I haven't been feeling well. I'm lethargic and feverish, and my appetite is gone. Worst of all, I've been overcome with a compulsive desire to wash my hands with Purell every five minutes. Could it be that I have Swine Flu Overkill?

SFO is a serious illness caused by saturation media coverage and repetition of the word "pandemic." I'm not one to minimize the horrors of the H1N1 virus, which can be unpleasant and even fatal. But please, people. Can't we get a grip? The CBC has been covering swine flu as if it were the biggest natural disaster since Hurricane Katrina. The newspapers have been full of drama about whether there will be enough vaccine, whether it's arriving fast enough, and if not, who's to blame. Ordinary citizens are feverishly researching the ins and outs of adjuvants, and wondering if they should drive to the next town so their kids can be vaccinated right away.

Meantime, a lot of people have said the hell with it. It's hard to blame them. Ever since the spring, when the World Health Organization declared swine flu to be a "pandemic" - after just 144 deaths - SFO has been running rampant. Ordinary pandemics kill at least a million people worldwide. Swine flu has killed around 5,000 people, including 86 in Canada. Worldwide, ordinary seasonal flu kills 700 to 1,400 people a day.

But everybody loves a good health scare. Remember BSE? Infected cows were going to turn our brains to mush. Then came SARS. In 2003, one widely quoted British expert predicted that it could turn out to be more lethal than AIDS. The final death toll from SARS was 774 - about one day's worth of flu victims. Then came deadly birds. In 2006, David Nabarro, a top WHO official, warned that avian flu could kill 150 million people. The White House's avian flu response plan projected that as many as two million Americans might die, and one leading influenza researcher warned that a pandemic might kill half the human population. To date, the worldwide death toll from avian flu is 262.

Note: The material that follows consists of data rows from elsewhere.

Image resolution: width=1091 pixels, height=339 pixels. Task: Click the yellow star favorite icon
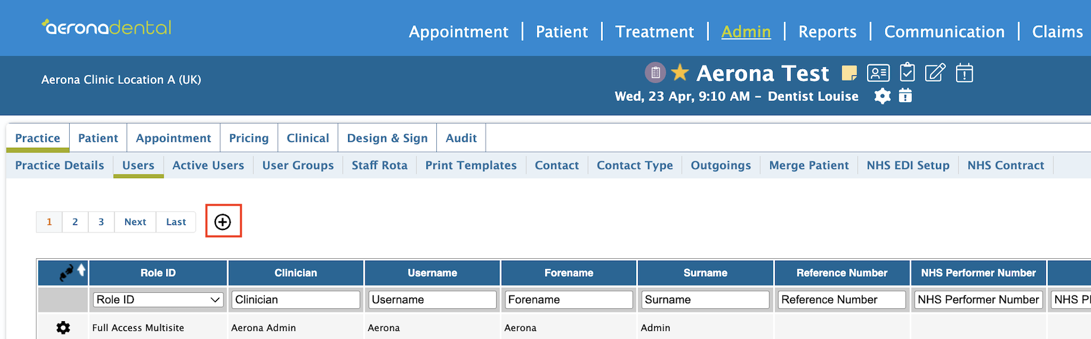[x=680, y=72]
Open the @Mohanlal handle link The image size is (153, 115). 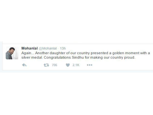47,48
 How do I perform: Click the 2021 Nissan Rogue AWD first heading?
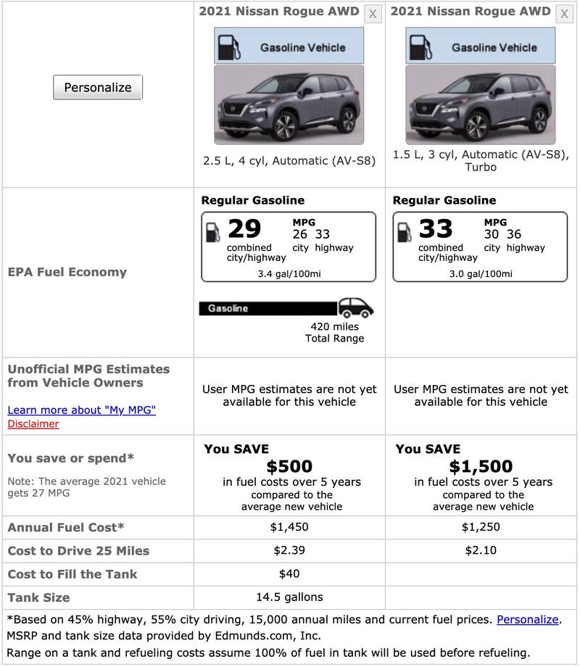click(279, 11)
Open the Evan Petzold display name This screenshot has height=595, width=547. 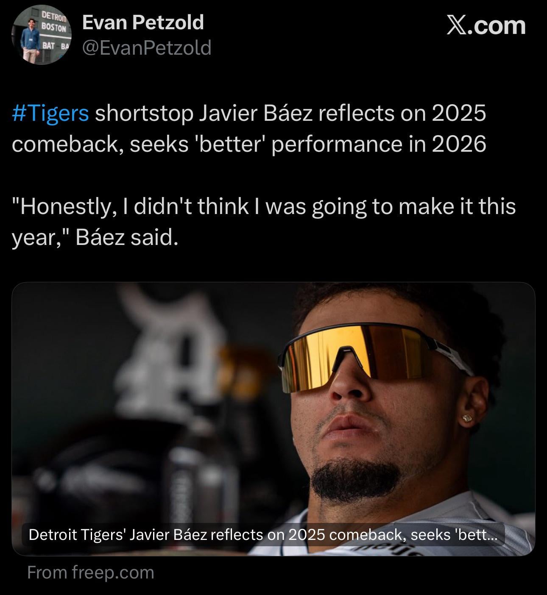142,22
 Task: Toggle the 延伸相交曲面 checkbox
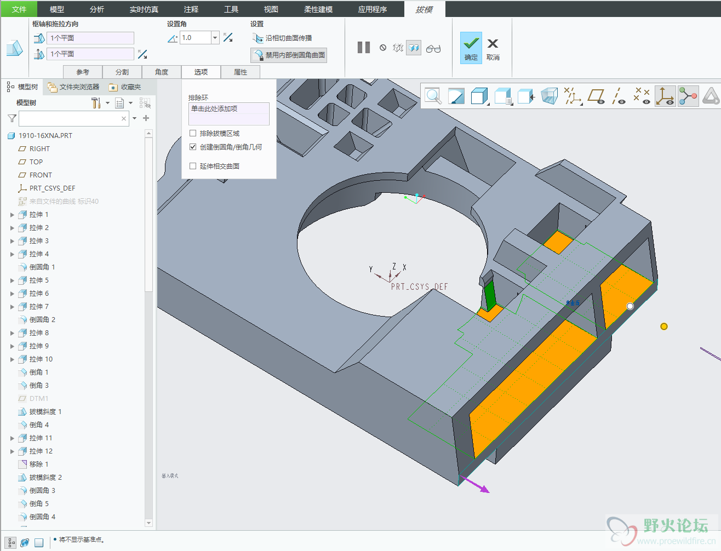tap(193, 166)
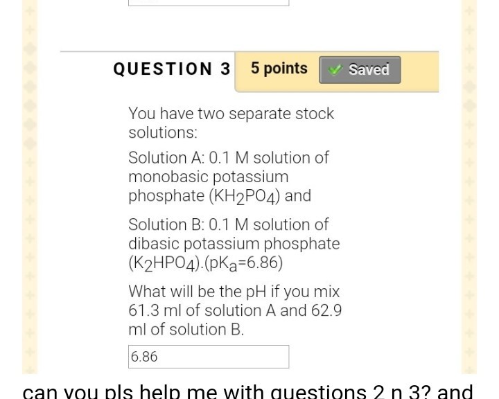
Task: Click the 5 points label
Action: pos(279,68)
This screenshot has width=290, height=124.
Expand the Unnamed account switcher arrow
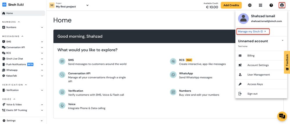coord(282,40)
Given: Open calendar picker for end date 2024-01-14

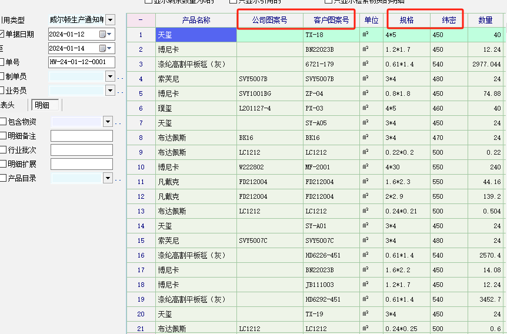Looking at the screenshot, I should click(x=105, y=48).
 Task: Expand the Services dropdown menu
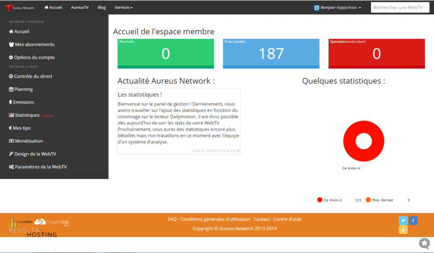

All these panics have a lot in common: a legitimate concern that's blown wildly out of proportion by various interest groups, including scientists and public-health agencies, whose warnings are then amplified by the media. Politicians have no choice but to respond in kind, just in case. This outbreak has followed the usual course. The President's Council of Advisors on Science and Technology recently predicted that there might be 30,000 to 90,000 U.S. deaths from swine flu, peaking in mid-October. (That would be a week ago.) To date the U.S. death toll has barely reached a thousand, but the President has declared a national emergency anyway.

Ironically, the more the public hears about how important it is to get the shot, the more skeptical it gets. In the U.S., only half the population plans to get it, according to surveys, and a third oppose it for their kids. In Canada, 51 per cent of us are saying we won't bother - up from 38 per cent in July.

Perversely, all the flu news raises the profile of the nutty anti-vaccinationists - people who believe that vaccines cause autism or brain poisoning, or that children are better off if they get the flu, or that the vaccine campaign is a plot by greedy drug companies, or (as Rush Limbaugh says) that the whole thing is a plot to expand the power of government and "to cover up the mess that is the United States of America right now." The epidemic of coverage also feeds a growing sense that the risks are overblown.

As for me, despite my SFO, I'm definitely going to get the shot. Although I'm in a low-risk group, the last thing I want to do is wind up in hospital, where MSRA, C. difficile, and other hospital-acquired infections kill around 8,000 Canadians a year. My advice is that whatever you do, stay out of the hospital - or you might get really sick.